Şimdi insanlar rahatladı, (daha çok erken olmasına rağmen) maskeler fora ya...
Merve’nin maske takacağı tuttu. Taksın, taksın tabii; bu onu da başkalarını da koruyacak.
Koruyacak da...
Aykırılığın heykelini diksek Merve gibi bir şey olurdu herhalde.
Hadi bunları tatlı birer anı olarak hatırlayacağımız günler gelsin artık.
#KollarıSıvayalım
Kadının “centilmen”i
Evlilik programlarının havası sönünce hemen her kanalda bir reality show başladı. Gerçek hayattan kesitler sunuyor, çözüm bulmaya çalışıyorlar.
Bu trendin lokomotiflerinden biri de Ece Üner’in Kanal D’de yayımlanan “Susma” programı.
Fakat ilginç bir şey oldu, reyting konusunda “rakibesi” olmasına rağmen Müge Anlı, programına yeni başlayan Ece Üner’e “hayırlı olsun” çiçeği gönderdi.
Budur! İşte ekranlarda görmek istediğimiz rekabet, işte kadın rekabetinin centilmen yanı.
“Centilmen”, aslında erkeğe gönderme yapan bir kavram. Kibar, nazik adam anlamında.

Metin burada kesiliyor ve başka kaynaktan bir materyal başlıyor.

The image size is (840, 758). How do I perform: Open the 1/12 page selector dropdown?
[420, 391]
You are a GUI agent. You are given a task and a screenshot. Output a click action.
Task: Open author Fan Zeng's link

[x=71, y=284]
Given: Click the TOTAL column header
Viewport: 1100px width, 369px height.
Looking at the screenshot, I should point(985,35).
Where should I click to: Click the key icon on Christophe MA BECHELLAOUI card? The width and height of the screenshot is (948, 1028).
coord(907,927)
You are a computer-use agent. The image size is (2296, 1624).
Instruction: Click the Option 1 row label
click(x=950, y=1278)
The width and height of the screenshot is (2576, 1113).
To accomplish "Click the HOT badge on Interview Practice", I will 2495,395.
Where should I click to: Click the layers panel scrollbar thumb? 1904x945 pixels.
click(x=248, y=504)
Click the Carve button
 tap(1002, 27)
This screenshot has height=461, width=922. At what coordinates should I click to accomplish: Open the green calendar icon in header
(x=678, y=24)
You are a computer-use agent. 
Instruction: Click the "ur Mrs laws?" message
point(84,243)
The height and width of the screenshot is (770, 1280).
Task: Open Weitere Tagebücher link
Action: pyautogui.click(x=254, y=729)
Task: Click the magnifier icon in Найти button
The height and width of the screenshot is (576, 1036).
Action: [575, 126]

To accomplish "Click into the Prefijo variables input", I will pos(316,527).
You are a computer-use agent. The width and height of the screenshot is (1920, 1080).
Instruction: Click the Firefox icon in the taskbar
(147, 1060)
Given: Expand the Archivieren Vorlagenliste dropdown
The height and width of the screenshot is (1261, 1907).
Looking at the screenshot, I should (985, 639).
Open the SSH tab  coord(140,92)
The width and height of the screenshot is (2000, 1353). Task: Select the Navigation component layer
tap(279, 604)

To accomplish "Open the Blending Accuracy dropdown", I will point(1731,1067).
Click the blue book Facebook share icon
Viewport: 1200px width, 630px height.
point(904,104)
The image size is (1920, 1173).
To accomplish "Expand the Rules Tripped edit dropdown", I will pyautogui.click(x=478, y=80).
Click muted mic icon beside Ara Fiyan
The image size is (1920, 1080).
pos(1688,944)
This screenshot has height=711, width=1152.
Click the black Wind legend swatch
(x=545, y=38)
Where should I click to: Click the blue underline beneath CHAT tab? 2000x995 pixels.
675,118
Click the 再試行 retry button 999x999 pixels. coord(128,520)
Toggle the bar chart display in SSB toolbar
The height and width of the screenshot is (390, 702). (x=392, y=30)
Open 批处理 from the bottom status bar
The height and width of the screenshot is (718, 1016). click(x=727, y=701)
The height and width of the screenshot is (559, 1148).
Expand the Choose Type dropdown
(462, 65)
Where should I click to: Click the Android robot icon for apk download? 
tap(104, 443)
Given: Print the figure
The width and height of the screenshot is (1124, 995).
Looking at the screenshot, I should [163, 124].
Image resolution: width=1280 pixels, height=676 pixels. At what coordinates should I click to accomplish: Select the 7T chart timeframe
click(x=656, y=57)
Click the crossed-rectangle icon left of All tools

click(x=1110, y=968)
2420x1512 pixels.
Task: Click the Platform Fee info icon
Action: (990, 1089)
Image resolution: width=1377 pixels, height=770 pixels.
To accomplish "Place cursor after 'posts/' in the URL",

Vaktiyle ne yanlış konulmuş değil mi? Çünkü erkeklerin kadınlardan öğreneceği çok şey var.
Sansür değil çiçek
Öyle bir kamplaşma ve niyet okuma yaşıyoruz ki artık kolayca açıklanabilecek teknik ayrıntılar bile polemik konusu olabiliyor.
İşte en son örneği:
Dünkü Kelebek’te genç bir müzisyenimizin Avrupa’daki başarısını duyurduk. Amsterdam’daki müzik okulu Codarts’ta trompet eğitimi alan Serenad Bayraktar eylülde Hollanda konserlerine başlıyor. Genç müzisyenin kullandığımız fotoğrafı çiçekler önünde çekilmiş, bacak bacak üstüne atılmış bir poz.
Fakat kadrajlama yapılınca önündeki çiçekler tam çıkmamış.
Bunu bile sansür diye yorumlayanlar oldu. Güya Kelebek, fotoğrafta genç kadının bacaklarını kapatmış.
El insaf. Olacak iş mi?
Çünkü aynı sayfada, hemen üstünde Hande Yener’in tabu yıkan kıyafetiyle Kuruçeşme konserinden fotoğrafı var.
Bunu iddia eden grafikten, tasarımdan anlamayan biri olsa amenna. Bir de gazeteci olunca izahı insana daha ağır geliyor.